Salesforce.com Inc. and Google Inc. announced a strategic global partnership Tuesday, but it wasn't the widely expected tight integration between Google Apps and Salesforce.com's hosted CRM (customer relationship management) software. Instead, the two vendors brought out their first jointly developed and co-marketed product combining Google AdWords with Salesforce on-demand CRM.
Speculation reached fever pitch in recent weeks that Salesforce.com and Google would integrate their respective hosted applications to counter Microsoft Corp.'s move into on-demand software with its Live applications, which will include a hosted version of its Dynamics CRM offering.
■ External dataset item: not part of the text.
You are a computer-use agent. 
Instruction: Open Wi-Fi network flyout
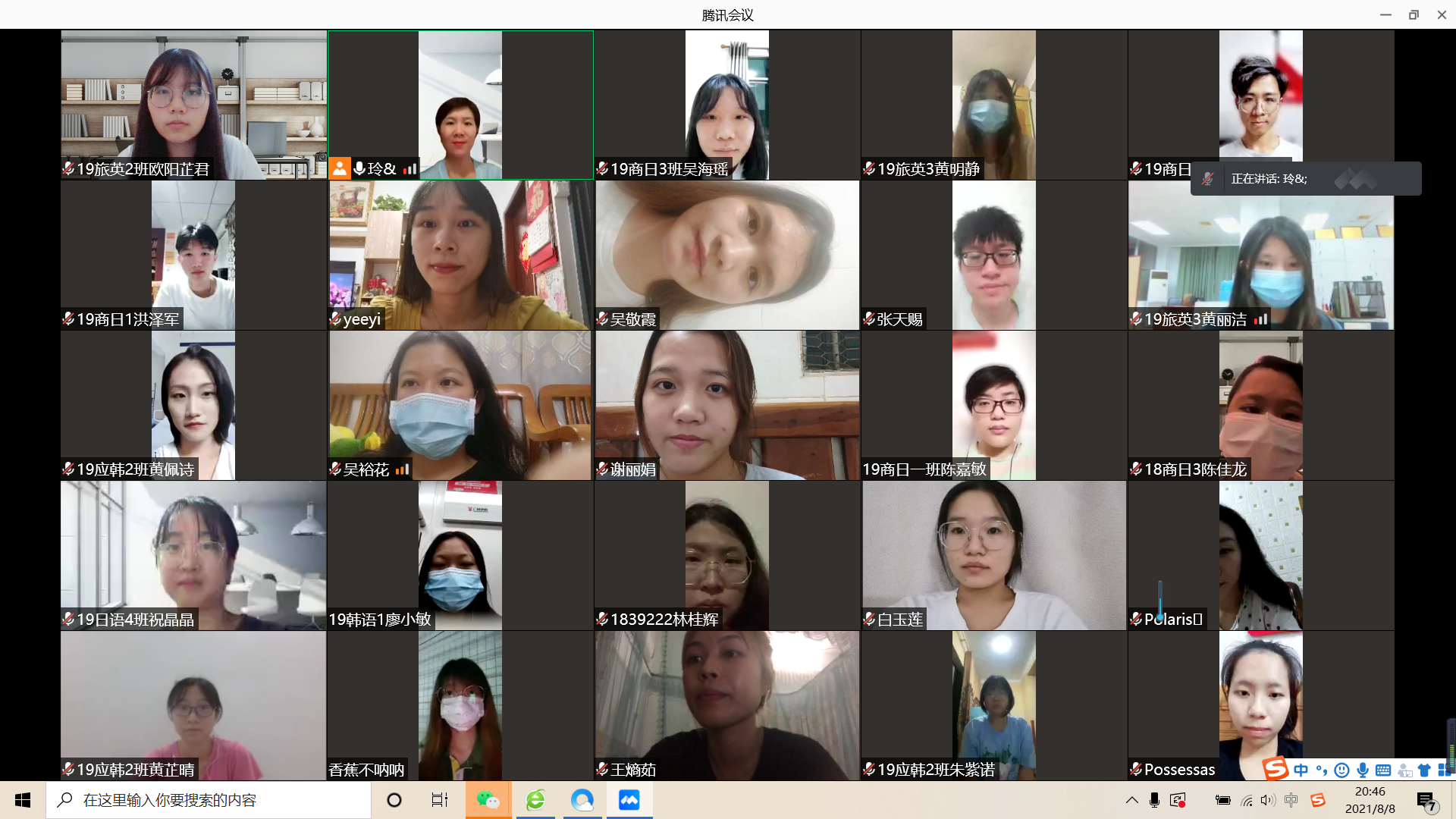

There were even suggestions that Google was ready to acquire Salesforce.com.
The two companies have a lot in common in terms of their company culture, their technologies and their belief that pay-as-you-go Internet applications will become increasingly popular. "There's a natural fit," said Kendall Collins, senior vice president of marketing at Salesforce.com, of the relationship with Google.
The two vendors have been looking at where their businesses intersect and where they could both derive substantial business. They decided to work together on a new offering to target small to midsize businesses (SMBs) and integrate AdWords with Salesforce CRM.
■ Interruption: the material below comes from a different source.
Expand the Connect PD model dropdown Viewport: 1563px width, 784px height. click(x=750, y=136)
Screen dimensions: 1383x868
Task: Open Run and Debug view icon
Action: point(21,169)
AdWords allows companies to advertise their products to people using Google's search engine and to associate their ads with specific keyword searches so the ads may appear next to particular search results.
Using the new product, which is called Salesforce Group Edition featuring Google AdWords, a company can immediately connect to AdWords and create an ad linked to particular search results. Customers clicking on that ad are taken to the company's Web site and encouraged to complete a form with their contact details, which then automatically becomes a new lead in Salesforce CRM. Those leads can then be shared around the company and managed through Salesforce CRM.
Users will also be able to link existing AdWords accounts to Salesforce CRM and to create new AdWords accounts, Collins said.
Potential customers can try out and then purchase the new product from a special microsite on the CRM vendor's Web site.
The new product will immediately replace Salesforce.com's Team Edition offering, Collins said. It will be available in 14 languages and in the 43 countries where Salesforce.com operates. Under a promotional deal, the new offering will initially cost US$600 for a five-user edition per year, as compared with $995 for the five-user Team Edition. The list price will end up as $1,200 per year. For users in Canada, Mexico and the U.S. who are new to AdWords, Salesforce Group Edition featuring Google AdWords also comes with a $50 AdWords credit.
Under the terms of the nonexclusive agreement, Salesforce.com will take 100 percent of the $600 annual subscription fee, while Google will garner the lion's share of the advertising revenue generated, with the CRM vendor receiving a small undisclosed portion of those ad sales. Google's hope is that teaming up with Salesforce.com will enable the company to reach new SMB customers.
Salesforce.com's goal is to ensure that all of its CRM offerings have some component of AdWords, Collins said.
It's likely that this is the start of an intensification of the Google, Salesforce.com relationship, with perhaps the tight integration of Google Apps and Salesforce CRM to come.